Good idea for a thread, btw d00d. I just hate that I have to pick between the planets. It's like trying to pick your favourite child, you know?


----------



## AgentSH

That is true, they all have their endearing peccadilloes, even crappy old Neptune's got some weakass little rings.
Dude, the people who find the ruins of the lost civilizations on Mars will be called astroarchaelogists. I hope that happens within my lifetime.


----------



## susurration

AgentSH said:


> That is true, they all have their endearing peccadilloes, even crappy old Neptune's got some weakass little rings.
> Dude, the people who find the ruins of the lost civilizations on Mars will be called astroarchaelogists. I hope that happens within my lifetime.


Yes, well they say that the first person to walk on Mars is already born..

And unless you die some time in the next 20 years, I gurantee that you will see some astroarchaeologist strut around on Mars... only to discover the ruins of lost civilisations, a signed poster of Jubba the Hut, and maybe catch some hiding sneaky pokemon :shocked: I reckon it would be awesome, if we landed on mars right, and the massive volcanoes erupted right (bare with me) and lava pokemon spilled out, and went.. "chyeaaaahhhhhh!"...

:mellow:


----------



## Solace

Pfft. Planets?

Planets are so yesterday.

Check out Europa, Jupiter's sixth moon. It has some serious life-supporting potential, plus it would make a great base of operations for further exploration out to the Kuiper Belt. And by the time we make it to Jupiter, hopefully we'd have mined at least one asteroid from the main belt, so we'd have enough supplies and materials and things to get past the main belt regularly.

But if I had to pick a planet I'd go with Mars as well. I think that we will learn a lot about the way our own planet works by studying Mars. It has also been the main subject of our early science-fiction and continues to be that "first step" in exploring the rest of the galaxy. Despite the conditions on Mars, it is much more hospitable compared to some of our other neighbors, so I think it will remain a very important planet throughout human history.

Plus we have a couple rovers over there that are fascinating to read about. *_pours some rum out for Spirit and Opportunity_*


----------



## heartturnedtoporcelain

Spades said:


> Pfft. Planets?
> 
> Planets are so yesterday.
> 
> Check out Europa, Jupiter's sixth moon. It has some serious life-supporting potential, plus it would make a great base of operations for further exploration out to the Kuiper Belt. And by the time we make it to Jupiter, hopefully we'd have mined at least one asteroid from the main belt, so we'd have enough supplies and materials and things to get past the main belt regularly.

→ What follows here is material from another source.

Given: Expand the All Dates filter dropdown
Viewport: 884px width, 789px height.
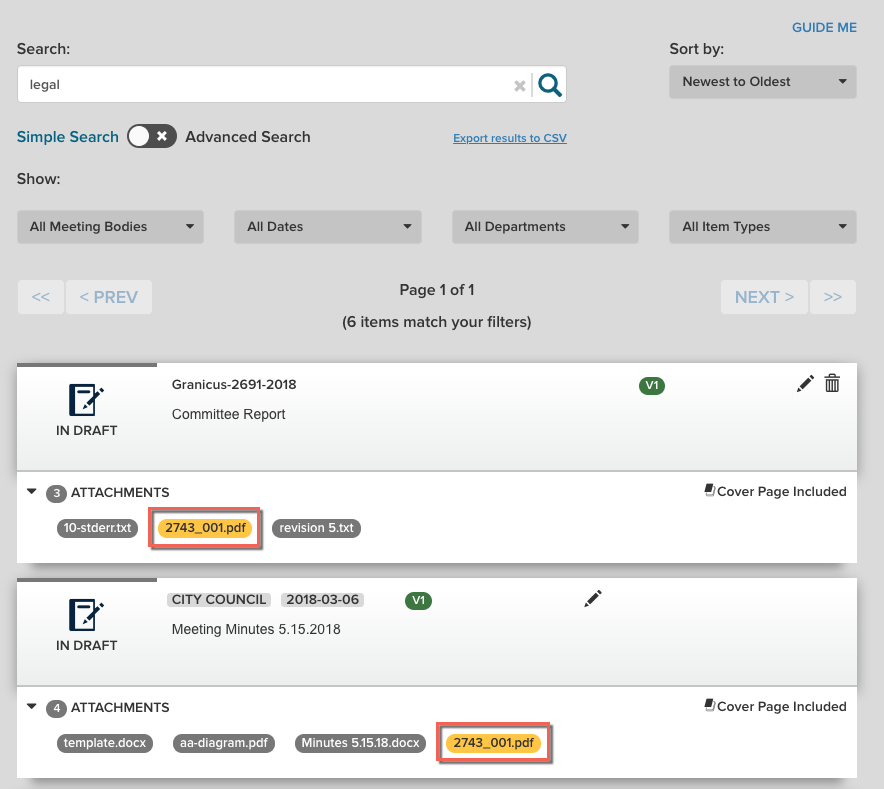Looking at the screenshot, I should tap(327, 227).
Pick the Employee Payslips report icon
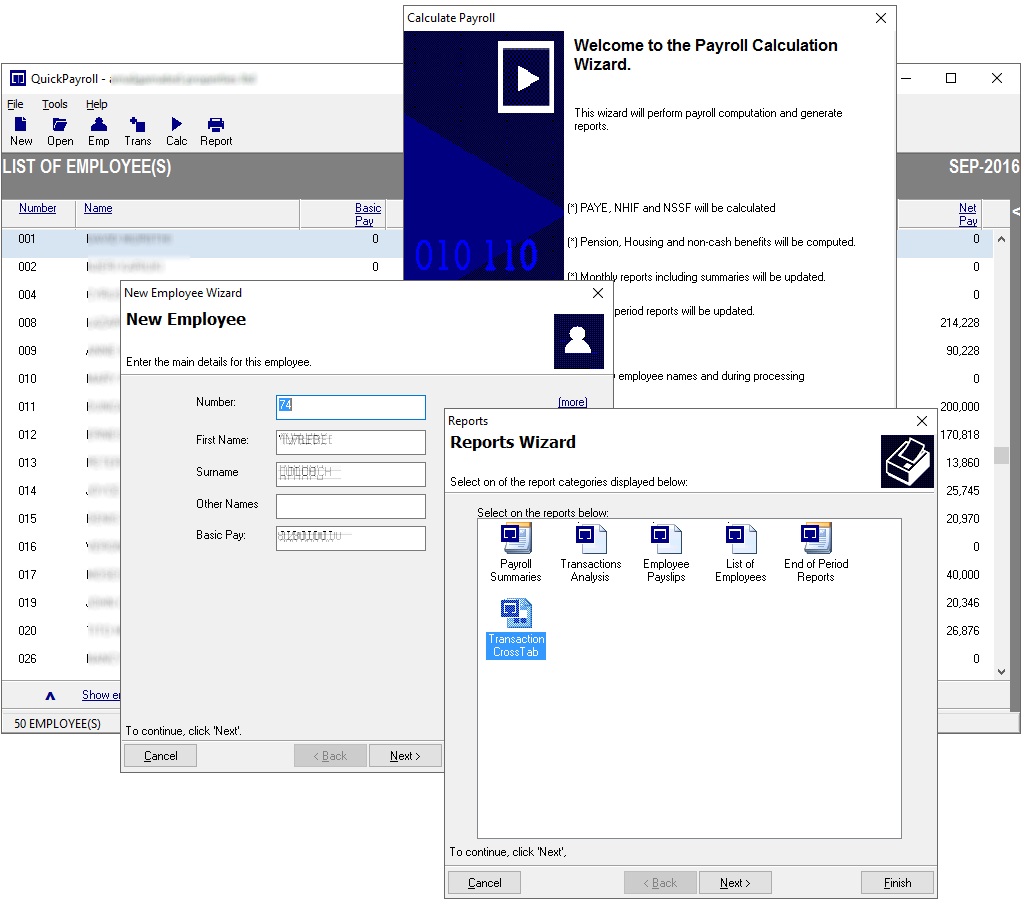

I was coming here to say that :happy::happy:

I heart Europa so hard. When I was a kid I called it the Tiramisu Planet because it's outward resemblance to it and because it has a lot of layers like that delicious dessert.


----------



## AgentSH

Although my head knows that robots are not to be trusted, my heart still feels for those poor abandoned Mars rovers.


----------



## reyesaaronringo

i like the earth. we've got tv.


----------



## Siggy

Saturn. Big and with lots of gas. With all of the rings, its a girls best friend. Dont forget the moons, all 61 of them at last check.


----------



## thewindlistens

Mars is not abandoned! You can hang out with rivers of molten metal on Venus if you like, Mars will always be way cooler than Venus. I mean, Mars even has almost the same length of day as Earth. The only thing Venus has going for it is that floating cities that use an earthlike atmosphere to float would be at an altitude where the temperature, pressure and corrosiveness is just right. That's pretty nice, but do you know how much that would cost?


----------



## Nearsification

PLuto man. It should of stayed a planet!


----------



## Proteus

Hey, _I _give a fuck about Neptune! I don't know why exactly but for some reason I've always really liked it. Perhaps it's because of the planet's remoteness and size and unique composition (lots of gasses, but also ice and rock). It's dark spot contains some of the fiercest winds in the solar system. Its surface temperature is also among the coldest. And one of the sources of my sn is one of its moons.


----------



## thewindlistens

Doctor Paradox said:


> PLuto man. It should of stayed a planet!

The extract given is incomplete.